◆ **Selected extract**:
An Episcopalian diocese in California on Saturday moved toward breaking with the U.S. church because of its position on issues including homosexuality. Reuters reports that clergy and lay representatives at the annual convention of the 10,000-member Diocese of San Joaquin voted 176-28 in favor of the step, according to the Rev. Van McCalister, a spokesman for the diocese that represents 48 parishes in central California's San Joaquin Valley.
If the measure passes again next year, according to Reuters, it would allow for the development of a new church that officials say would break from the leadership of the new head of the Episcopal Church, Bishop Katharine Jefferts Schori, while remaining part of the worldwide Anglican Church.
Individual parishes have left the church in recent years, but Saturday's move marks the first time since the Civil War that an entire diocese has voted to distance itself from the church, McCalister told Reuters.
Jefferts Schori, 52, condones the blessings of gay relationships and supported the church's 2003 consecration of an openly gay bishop in New Hampshire. Some in the church saw that event as a crack in its foundation, prompting at least one priest to resign.

Collected data
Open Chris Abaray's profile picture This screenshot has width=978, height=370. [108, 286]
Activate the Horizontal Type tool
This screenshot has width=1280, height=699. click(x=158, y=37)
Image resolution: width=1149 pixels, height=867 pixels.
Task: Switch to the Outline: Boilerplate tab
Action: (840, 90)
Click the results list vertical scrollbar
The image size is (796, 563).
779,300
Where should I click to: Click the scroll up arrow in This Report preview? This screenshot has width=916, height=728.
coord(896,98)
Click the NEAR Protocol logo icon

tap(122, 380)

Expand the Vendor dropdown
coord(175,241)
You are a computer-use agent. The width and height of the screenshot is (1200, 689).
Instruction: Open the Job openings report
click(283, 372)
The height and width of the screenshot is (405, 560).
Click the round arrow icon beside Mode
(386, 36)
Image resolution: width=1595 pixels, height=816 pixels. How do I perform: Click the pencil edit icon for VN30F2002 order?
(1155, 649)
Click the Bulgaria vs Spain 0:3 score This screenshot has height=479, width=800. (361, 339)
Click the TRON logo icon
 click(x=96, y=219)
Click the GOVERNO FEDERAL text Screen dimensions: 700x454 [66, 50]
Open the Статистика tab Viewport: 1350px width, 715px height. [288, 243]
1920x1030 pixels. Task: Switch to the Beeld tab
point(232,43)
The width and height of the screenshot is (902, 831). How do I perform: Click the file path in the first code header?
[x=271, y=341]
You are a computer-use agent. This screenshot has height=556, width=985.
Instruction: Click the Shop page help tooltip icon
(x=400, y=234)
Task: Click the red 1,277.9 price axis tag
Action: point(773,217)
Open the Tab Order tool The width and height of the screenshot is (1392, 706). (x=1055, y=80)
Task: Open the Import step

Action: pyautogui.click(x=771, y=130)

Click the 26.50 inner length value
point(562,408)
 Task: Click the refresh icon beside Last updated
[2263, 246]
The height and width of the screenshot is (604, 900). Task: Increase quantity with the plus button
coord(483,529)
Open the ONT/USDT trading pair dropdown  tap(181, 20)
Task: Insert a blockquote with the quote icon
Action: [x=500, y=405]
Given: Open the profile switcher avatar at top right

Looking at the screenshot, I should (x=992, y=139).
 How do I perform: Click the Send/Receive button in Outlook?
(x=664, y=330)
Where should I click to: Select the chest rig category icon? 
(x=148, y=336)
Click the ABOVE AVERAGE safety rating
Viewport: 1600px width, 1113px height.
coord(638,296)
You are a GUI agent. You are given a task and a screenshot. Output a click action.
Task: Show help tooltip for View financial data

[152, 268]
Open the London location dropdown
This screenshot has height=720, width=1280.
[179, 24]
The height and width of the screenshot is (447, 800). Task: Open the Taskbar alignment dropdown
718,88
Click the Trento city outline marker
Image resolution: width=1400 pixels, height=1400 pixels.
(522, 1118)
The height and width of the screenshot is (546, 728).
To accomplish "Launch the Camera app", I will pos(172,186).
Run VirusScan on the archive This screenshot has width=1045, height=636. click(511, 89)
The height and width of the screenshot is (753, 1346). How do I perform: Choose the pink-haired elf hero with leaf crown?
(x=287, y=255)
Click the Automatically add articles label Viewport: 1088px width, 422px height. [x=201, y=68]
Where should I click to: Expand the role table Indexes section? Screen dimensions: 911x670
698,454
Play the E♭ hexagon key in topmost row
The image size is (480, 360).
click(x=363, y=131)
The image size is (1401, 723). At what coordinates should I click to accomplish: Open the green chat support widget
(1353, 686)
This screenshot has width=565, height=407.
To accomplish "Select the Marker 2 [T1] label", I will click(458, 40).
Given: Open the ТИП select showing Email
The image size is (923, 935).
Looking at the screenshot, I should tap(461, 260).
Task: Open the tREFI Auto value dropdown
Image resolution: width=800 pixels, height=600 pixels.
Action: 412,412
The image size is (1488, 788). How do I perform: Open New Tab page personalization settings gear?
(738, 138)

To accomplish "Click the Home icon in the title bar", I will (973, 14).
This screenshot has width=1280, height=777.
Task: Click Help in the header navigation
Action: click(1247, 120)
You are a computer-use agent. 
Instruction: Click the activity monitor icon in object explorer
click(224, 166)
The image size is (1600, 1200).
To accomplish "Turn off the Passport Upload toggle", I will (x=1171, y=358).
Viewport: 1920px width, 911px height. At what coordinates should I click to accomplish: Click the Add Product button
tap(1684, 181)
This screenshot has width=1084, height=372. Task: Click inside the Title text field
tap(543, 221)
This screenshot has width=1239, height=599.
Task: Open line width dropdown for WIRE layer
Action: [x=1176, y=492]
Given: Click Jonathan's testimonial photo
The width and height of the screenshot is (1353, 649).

◆ **Exercise tasks**:
[A] From the San Joaquin diocese report, print the passage that opens with the words containing "Individual parishes have" and closes with "McCalister told Reuters.".
[B] According to the San Joaquin diocese report, what was the vote count at the diocese's annual convention?

◆ **Exercise answers**:
[A]
Individual parishes have left the church in recent years, but Saturday's move marks the first time since the Civil War that an entire diocese has voted to distance itself from the church, McCalister told Reuters.

[B] 176-28 in favor of the step.